Titan's lakes may have been formed by explosions of nitrogen

By David Szondy
September 10, 2019

A new study based on radar data from NASA's Cassini deep-space probe suggests that some of the smaller methane lakes on Saturn's largest moon, Titan, may have been formed by explosions of warming nitrogen. If true, this would mean that there are at least two mechanisms for forming Titanian lakes.

While there are thousands of bodies in our solar system, Titan is one of a handful that is of special interest to scientists because it is the only body other than the Earth where stable liquids sit on its surface.

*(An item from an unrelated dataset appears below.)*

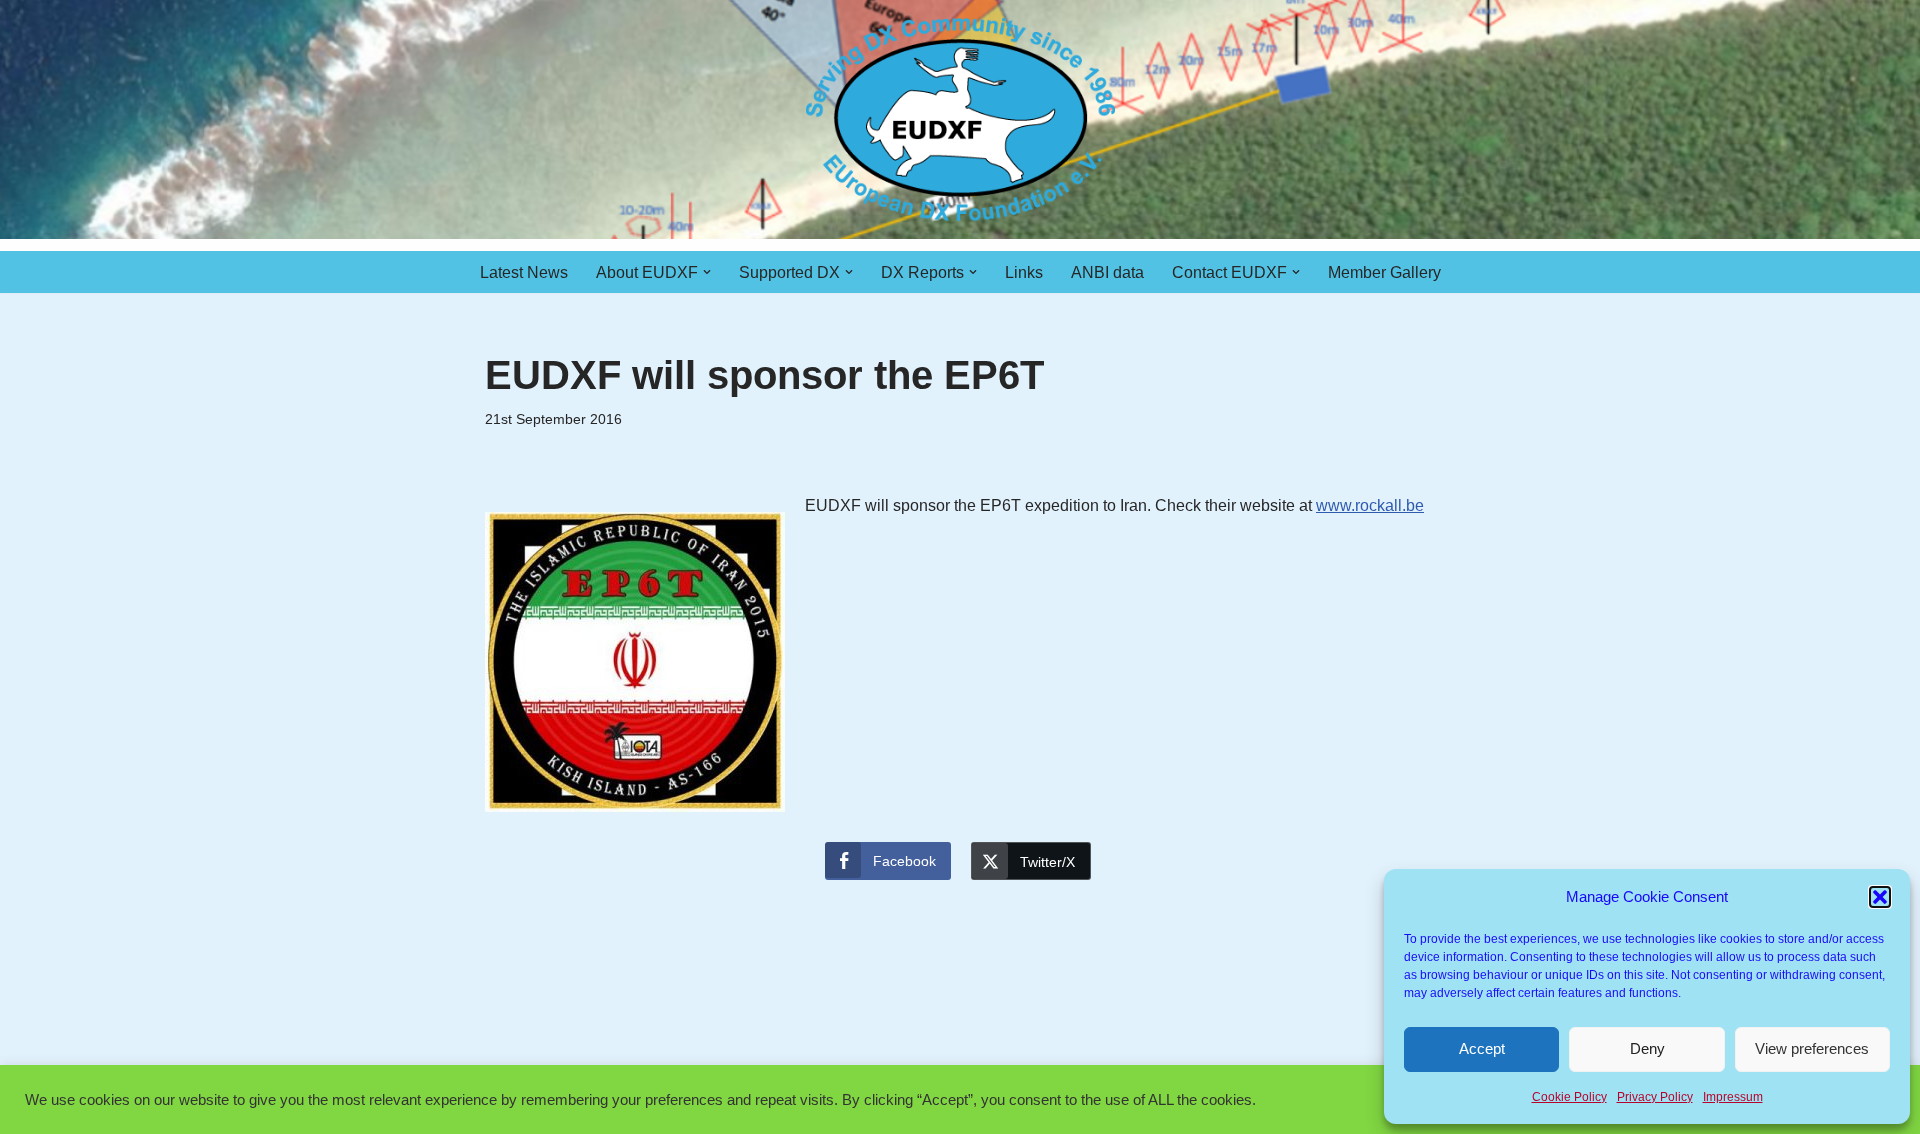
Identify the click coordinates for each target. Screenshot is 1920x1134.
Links (1024, 272)
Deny (1647, 1048)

Though Titan has a temperature of about -179° C (-290 °F), it also has an atmosphere with a pressure 1.45 times that of the Earth. Obviously, this is much too cold a place for liquid water, but a mixture of methane and ethane that fills Titan's lakes, streams, and seas, and the moon even has its own methane cycle that is similar to the Earth's water cycle, with evaporation, cloud formation, and rainfall.

It's also thought that this similarity also extends to how the lakes formed, with the liquid methane dissolving the bedrock ice and frozen organic compounds in a manner like that of the karstic lakes of Earth, which are formed by the effect of water on soluble rocks like limestone, gypsum, and dolomite that forms subterranean caverns that collapse and flood.